The fourth step is the assembly of the different proteins and the genome, forming the capsomers that bind with each other and with the genetic material to build the capsid, and hence producing newborn virions which become visible (by electron microscopy) inside the bacterial cytoplasm.
Finally, the bacterial cell breaks, in a process known as lysis, due to enzymatic action of some proteins coded in the viral genome, and new bacteriophages are released to the media. Some bacteriophages, such as for example M13, do not lyse the cell, but this seems to be exceptional.
All this process can happen in less than 30 minutes, and at the end between 100 and 200 (depending on the bacteriophage) new infectious phage particles are released.
The amount of phages formed inside a host bacterium and released by cell lysis is known as the burst size.

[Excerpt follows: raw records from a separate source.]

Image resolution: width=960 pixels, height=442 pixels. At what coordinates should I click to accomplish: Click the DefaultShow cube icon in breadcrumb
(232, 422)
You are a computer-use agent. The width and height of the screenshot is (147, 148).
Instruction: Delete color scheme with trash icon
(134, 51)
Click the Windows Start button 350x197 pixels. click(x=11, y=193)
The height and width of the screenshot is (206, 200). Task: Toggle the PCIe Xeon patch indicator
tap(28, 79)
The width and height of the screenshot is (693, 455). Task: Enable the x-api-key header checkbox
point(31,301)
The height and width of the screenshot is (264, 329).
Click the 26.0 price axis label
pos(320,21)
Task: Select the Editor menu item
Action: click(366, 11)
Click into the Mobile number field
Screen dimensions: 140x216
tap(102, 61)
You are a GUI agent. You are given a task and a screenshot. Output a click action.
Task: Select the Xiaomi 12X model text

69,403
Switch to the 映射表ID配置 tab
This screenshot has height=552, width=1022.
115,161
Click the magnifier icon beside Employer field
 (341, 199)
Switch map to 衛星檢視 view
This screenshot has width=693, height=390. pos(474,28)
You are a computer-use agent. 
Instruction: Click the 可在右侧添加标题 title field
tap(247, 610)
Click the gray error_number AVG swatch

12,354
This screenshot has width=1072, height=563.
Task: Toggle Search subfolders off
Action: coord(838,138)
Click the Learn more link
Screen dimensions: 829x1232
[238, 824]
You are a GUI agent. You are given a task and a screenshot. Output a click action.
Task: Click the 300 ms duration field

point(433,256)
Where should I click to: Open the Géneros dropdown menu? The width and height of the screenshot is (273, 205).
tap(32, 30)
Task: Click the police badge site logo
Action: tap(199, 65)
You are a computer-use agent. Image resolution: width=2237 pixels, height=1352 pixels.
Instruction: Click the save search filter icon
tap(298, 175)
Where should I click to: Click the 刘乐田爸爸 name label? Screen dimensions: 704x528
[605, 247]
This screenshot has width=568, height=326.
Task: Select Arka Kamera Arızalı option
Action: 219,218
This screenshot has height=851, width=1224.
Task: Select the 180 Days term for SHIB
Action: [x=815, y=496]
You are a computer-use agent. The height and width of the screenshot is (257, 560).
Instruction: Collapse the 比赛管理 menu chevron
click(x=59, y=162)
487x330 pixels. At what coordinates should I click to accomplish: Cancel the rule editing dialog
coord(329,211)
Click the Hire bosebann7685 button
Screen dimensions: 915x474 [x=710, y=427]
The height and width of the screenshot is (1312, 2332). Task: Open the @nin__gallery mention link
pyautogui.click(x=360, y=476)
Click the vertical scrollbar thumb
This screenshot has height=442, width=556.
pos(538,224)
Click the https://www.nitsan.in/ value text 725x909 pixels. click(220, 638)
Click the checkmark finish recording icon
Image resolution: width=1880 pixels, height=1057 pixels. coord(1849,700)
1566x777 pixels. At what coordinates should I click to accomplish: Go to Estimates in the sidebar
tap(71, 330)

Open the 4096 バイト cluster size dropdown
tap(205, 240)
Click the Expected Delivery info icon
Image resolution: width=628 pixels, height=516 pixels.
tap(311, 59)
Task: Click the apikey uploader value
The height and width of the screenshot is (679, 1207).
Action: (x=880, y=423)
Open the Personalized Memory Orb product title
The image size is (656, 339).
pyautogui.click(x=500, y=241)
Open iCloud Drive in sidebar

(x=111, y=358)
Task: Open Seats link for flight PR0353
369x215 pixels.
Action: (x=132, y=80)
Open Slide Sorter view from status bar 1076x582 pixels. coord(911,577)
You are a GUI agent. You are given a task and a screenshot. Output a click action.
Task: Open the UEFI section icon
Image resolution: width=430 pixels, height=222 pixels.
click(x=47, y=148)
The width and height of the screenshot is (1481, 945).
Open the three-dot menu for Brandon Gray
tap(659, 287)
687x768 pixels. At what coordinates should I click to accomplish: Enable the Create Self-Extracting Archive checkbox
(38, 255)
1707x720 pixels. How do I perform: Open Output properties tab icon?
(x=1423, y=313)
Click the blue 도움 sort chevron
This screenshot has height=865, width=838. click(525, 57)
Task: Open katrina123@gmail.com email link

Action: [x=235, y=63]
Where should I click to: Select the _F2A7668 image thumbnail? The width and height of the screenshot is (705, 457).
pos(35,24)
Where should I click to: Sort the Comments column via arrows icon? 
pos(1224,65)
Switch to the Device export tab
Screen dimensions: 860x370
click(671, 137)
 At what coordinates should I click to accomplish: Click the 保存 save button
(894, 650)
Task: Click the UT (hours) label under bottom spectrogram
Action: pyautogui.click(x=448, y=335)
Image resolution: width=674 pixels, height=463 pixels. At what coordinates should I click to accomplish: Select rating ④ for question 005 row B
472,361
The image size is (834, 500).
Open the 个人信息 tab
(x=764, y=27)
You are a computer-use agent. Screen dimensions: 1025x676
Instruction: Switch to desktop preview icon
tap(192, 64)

During steps 2 and 3 the infectious and visible virions disappear.
2.2 Lysogenic cycle
This cycle follows the same start as the lytic one, but once the viral genome penetrates, it integrates within the bacterial DNA or in some cases remains as a plasmic. When integrated, it replicates at the same time as the bacterial one. It can replicate at its own rate if it forms a plasmid, but no virions are produced unless it passes to a lytic cycle due to lysogenic induction, usually as a consequence of a stress situation. This cycle is important for bacterial genetic variability but not for detecting fecal contamination, as we cannot quantify the virus that are in a lysogenic cycle.
References
Adams, M.H. (1959). Bacteriophages. Interscience Publishers. Inc. New York.
Bott, R. (2014). Brock Biology of Microorganisms, 14th Edition, Madigan, M.T. Igarss 2014.
Jofre, J. (2009). Is the replication of somatic coliphages in water environments significant? J. Appl. Microbiol 106 : 1059-1069.